▶ **Extrait du texte**
▼▼▼

Aleteia : Quel est leur point commun de ceux qui arrivent à se dire heureux au travail ?
Jean-Paul Guedj : J’ai rencontré beaucoup de professionnels épanouis issus de tous les secteurs d’activité, de la femme de ménage au grand patron. Leur point commun ? Leur temps passé au travail n’est pas subi mais goûté. S’ils apprécient les week-ends en famille, la reprise le lundi est facile. Leur emploi fait partie intégrante de leur vie. Ils aiment leur métier parce qu’ils y trouvent des ressorts pour leur bonheur : le sentiment d’être utile, la liberté d’initiative, l’intérêt, le plaisir du travail bien fait. Les deux principales sources de satisfaction proviennent de leur reconnaissance par la hiérarchie et de leur autonomie.
Quels facteurs favorisent l’épanouissement au travail ?
En dehors de la raison économique – gagner sa vie – la première condition tient dans la réalisation de soi, qui passe par une profession en cohérence avec ses qualifications. La deuxième est motivée par la relation riche et stimulante entretenue avec le chef « éducateur ». Le collaborateur estime ce dernier et il gagne en performance. Cet échange l’éclaire à la fois sur sa propre valeur et sur sa place au sein de l’entreprise. Enfin, les relations avec les collègues, le sentiment d’appartenir à un groupe auquel le professionnel adhère par les rites (pots, anniversaires, relations personnelles, réunions) et les valeurs (humanité, performance, efficacité), constituent le troisième facteur du bien-être.
Pourtant, la souffrance psychique, les douleurs physiques, se substituent parfois à ce bien-être…
Comme son étymologie l’indique, le travail (du latin tripalium, instrument de torture à trois pieux) contient la notion de souffrance, liée au dépassement de soi, au challenge, à la performance, à la sécrétion d’adrénaline. Cet effort-là, que j’appelle “épreuve de soi” – et preuve de son existence -, procure du plaisir s’il est vécu et répété chaque jour sans ennui et sans lassitude. Les maux psychiques ou physiques concernent le mal-être contemporain qui touche certaines entreprises. Il s’explique de trois manières : le management à court terme avec recherche de profit immédiat, la désorganisation – impression d’un système confus voguant au gré des turbulences du marché -, le temps de travail qui semble subi.
Quand la démotivation s’installe, faut-il s’armer de courage pour se redynamiser ou bien chercher un autre emploi ?
Trop de gens se laissent entraîner dans la souffrance et s’y habituent, par peur parfois du licenciement. Si l’emploi devient insupportable parce qu’intolérable (direction impossible, harcèlement moral, discrimination, travail sans signification), il convient de stopper ce processus masochiste. Soit le professionnel négocie avec sa hiérarchie une autre façon de travailler, un nouveau poste qui corresponde à ses désirs et à ses compétences, soit il a tout intérêt à chercher un autre travail. Même si cela est difficile, parfois cela relève du courage de partir, voire de changer d’orientation.

▲▲▲

▶ **À faire**
1: D'après le texte sur l'épanouissement au travail, quelles sont les deux principales sources de satisfaction des professionnels épanouis ?
2: Reprenez le passage du texte sur l'épanouissement au travail qui va de « Quels facteurs favorisent » jusqu'à « facteur du bien-être. », en rebaptisant « chef » en « supérieur ».
3: Prolongez le texte sur l'épanouissement au travail au-delà de sa dernière phrase.

▶ **Lignes de données**
▼▼▼

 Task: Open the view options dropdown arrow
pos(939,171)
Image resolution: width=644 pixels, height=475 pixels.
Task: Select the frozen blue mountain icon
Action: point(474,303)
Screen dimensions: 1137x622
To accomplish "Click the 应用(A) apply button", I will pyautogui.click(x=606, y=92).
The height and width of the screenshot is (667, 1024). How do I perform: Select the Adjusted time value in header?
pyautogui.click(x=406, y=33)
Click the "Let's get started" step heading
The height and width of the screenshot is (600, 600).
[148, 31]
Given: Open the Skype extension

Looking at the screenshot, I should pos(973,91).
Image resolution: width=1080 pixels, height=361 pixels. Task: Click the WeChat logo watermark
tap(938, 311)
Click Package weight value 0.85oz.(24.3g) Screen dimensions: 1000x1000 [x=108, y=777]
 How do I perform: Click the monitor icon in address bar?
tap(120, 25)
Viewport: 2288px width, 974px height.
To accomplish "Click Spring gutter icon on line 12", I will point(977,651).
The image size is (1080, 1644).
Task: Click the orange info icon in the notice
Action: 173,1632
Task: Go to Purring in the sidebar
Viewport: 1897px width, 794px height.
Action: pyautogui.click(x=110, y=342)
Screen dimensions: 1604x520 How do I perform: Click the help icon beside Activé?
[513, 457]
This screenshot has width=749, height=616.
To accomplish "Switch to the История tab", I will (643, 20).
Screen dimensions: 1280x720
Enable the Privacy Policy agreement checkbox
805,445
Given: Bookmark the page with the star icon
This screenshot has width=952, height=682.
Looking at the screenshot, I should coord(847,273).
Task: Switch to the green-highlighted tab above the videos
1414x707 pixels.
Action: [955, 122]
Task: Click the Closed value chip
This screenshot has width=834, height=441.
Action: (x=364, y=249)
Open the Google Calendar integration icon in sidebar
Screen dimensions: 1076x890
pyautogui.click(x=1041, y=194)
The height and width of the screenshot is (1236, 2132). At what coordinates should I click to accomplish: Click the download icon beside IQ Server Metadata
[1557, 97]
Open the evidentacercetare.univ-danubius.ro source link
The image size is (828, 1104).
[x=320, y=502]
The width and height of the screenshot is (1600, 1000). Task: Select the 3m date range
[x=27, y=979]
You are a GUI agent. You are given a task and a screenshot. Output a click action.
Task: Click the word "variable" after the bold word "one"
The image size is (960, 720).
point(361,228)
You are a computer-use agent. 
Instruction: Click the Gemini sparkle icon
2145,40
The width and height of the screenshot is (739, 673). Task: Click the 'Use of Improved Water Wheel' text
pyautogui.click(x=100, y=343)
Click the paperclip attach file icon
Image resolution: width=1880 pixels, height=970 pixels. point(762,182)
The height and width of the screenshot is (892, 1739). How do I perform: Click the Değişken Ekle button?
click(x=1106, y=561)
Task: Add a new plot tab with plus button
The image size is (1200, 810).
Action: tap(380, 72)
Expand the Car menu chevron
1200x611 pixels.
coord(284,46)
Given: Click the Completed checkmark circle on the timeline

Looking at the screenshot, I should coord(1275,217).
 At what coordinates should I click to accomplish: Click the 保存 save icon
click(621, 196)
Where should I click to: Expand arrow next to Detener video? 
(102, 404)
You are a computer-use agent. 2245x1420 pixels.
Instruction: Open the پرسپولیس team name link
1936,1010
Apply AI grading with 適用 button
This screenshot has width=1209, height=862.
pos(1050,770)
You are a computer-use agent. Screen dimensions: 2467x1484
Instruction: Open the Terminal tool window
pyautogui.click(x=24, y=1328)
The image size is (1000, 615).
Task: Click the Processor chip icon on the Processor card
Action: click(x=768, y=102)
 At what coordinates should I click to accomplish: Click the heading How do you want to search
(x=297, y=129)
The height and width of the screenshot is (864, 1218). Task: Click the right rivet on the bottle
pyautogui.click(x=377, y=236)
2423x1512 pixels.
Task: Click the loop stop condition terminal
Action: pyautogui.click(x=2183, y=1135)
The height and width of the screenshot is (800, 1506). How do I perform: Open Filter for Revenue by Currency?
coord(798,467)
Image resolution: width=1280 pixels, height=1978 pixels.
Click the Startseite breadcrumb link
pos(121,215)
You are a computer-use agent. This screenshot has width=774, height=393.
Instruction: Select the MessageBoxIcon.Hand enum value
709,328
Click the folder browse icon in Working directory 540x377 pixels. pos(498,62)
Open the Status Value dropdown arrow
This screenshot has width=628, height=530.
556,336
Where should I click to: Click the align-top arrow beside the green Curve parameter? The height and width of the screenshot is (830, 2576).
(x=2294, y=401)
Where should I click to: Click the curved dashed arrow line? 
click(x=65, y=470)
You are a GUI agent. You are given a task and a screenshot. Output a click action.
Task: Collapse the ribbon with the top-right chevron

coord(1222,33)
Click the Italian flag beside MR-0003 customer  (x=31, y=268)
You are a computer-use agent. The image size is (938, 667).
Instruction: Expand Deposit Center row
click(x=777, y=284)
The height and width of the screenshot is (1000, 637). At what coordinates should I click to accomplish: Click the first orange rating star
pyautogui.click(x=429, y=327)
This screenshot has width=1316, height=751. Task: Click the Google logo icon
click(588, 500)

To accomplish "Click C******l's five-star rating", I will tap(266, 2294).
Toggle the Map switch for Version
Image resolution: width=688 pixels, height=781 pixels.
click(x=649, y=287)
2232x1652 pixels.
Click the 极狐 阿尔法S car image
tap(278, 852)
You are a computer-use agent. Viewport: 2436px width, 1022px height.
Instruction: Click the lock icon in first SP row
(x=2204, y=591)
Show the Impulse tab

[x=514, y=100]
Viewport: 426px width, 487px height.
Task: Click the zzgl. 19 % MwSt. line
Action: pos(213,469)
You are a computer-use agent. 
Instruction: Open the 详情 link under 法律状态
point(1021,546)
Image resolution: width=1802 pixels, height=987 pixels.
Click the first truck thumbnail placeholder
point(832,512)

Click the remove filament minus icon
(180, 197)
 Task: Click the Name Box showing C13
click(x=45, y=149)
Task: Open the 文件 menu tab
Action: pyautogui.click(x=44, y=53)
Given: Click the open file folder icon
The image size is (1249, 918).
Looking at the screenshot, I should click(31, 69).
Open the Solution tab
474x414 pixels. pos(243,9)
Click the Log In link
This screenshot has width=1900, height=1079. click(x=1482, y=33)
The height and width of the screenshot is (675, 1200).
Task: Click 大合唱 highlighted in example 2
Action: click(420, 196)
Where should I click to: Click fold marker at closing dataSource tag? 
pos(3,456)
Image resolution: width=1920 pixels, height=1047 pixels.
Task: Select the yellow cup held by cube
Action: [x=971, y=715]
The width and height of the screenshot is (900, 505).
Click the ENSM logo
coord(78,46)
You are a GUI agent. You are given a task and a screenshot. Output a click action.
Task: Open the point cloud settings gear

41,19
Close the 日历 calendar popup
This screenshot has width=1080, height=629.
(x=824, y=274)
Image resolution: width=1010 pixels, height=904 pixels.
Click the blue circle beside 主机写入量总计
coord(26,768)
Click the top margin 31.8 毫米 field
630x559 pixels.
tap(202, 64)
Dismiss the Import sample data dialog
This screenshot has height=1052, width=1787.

▲▲▲

▶ **Liste des réponses**
1: Leur reconnaissance par la hiérarchie et leur autonomie.

2:
Quels facteurs favorisent l’épanouissement au travail ?
En dehors de la raison économique – gagner sa vie – la première condition tient dans la réalisation de soi, qui passe par une profession en cohérence avec ses qualifications. La deuxième est motivée par la relation riche et stimulante entretenue avec le supérieur « éducateur ». Le collaborateur estime ce dernier et il gagne en performance. Cet échange l’éclaire à la fois sur sa propre valeur et sur sa place au sein de l’entreprise. Enfin, les relations avec les collègues, le sentiment d’appartenir à un groupe auquel le professionnel adhère par les rites (pots, anniversaires, relations personnelles, réunions) et les valeurs (humanité, performance, efficacité), constituent le troisième facteur du bien-être.

3:
En réalité, le bonheur passe souvent par une nouvelle conception de sa profession. Lorsque l’ennui et l’inertie s’installent, positiver et reconsidérer son emploi permettent de les désamorcer. Il s’agit de repérer les niches de plaisir : les relations épanouissantes entre collègues, les perspectives de carrière rendues possibles, l’intérêt trouvé dans la tâche à accomplir. Si telle personne s’épanouit davantage dans l’écriture, telle autre dans l’organisation, chacune doit essayer de faire évoluer son poste, lorsque c’est possible, en tenant compte des impératifs de l’entreprise. Il est primordial de discuter avec son manager de ses goûts, de ses réussites, de ses sources d’épanouissement. Et ne pas hésiter à pratiquer l’exercice de la remise en question au moins une fois par an, avec soi-même d’abord, puis avec sa hiérarchie par l’entretien annuel d’appréciation par exemple.
Jusqu’où faut-il désirer monter dans la hiérarchie, assouvir son besoin de responsabilité, prendre des risques ?
Tout dépend de la personne. Si la promotion valorise l’image et augmente le salaire, elle demande des goûts, des aptitudes – capacité à décider, commandement, organisation – que tous n’ont pas. Ce changement peut alors entraîner un stress difficile à supporter, des risques d’incompétence et de souffrance. Beaucoup de techniciens, après avoir été promus managers, retournent à leur premier statut. Il est indispensable d’analyser ses désirs. « Connais-toi toi-même », conseillait Socrate, et tu sauras où tu vas !
Trouver du plaisir dans son travail nécessite-t-il au préalable d’avoir la « vocation » ?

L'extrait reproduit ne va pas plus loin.